GM:――というところで仮装の館は終了だよ。

一同:はあ。

ゼナ:何がどうなってんだか……。

リューセ:ほえ〜。

ユナ:(今のなに……? 昔の……記憶……?)

オードー:「それじゃ、次いくだ」

トパーズ:「剣と魔法のアトラクションだね」

GM:んじゃ、ぱぱっと移動して……剣と魔法のアトラクション『ハート オブ ソード』へようこそ。ここはいろんなシチュエーションで斬ったり撃ったりが体験できるとこです。
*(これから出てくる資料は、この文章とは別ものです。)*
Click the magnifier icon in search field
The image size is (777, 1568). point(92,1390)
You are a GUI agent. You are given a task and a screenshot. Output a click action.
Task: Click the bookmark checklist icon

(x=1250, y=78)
んで、ミッションをクリアすればOK。

アルバス:変なヘルメットに光線銃を撃ったりする、アレか?

GM:まあ、そんなもんだ。今回君たちのために用意されたのは、『とある研究所の警備兵』というシチュエーション。剣で斬るタイプか銃(あるいは魔法)を撃つタイプか好きな方を選んでいいよ。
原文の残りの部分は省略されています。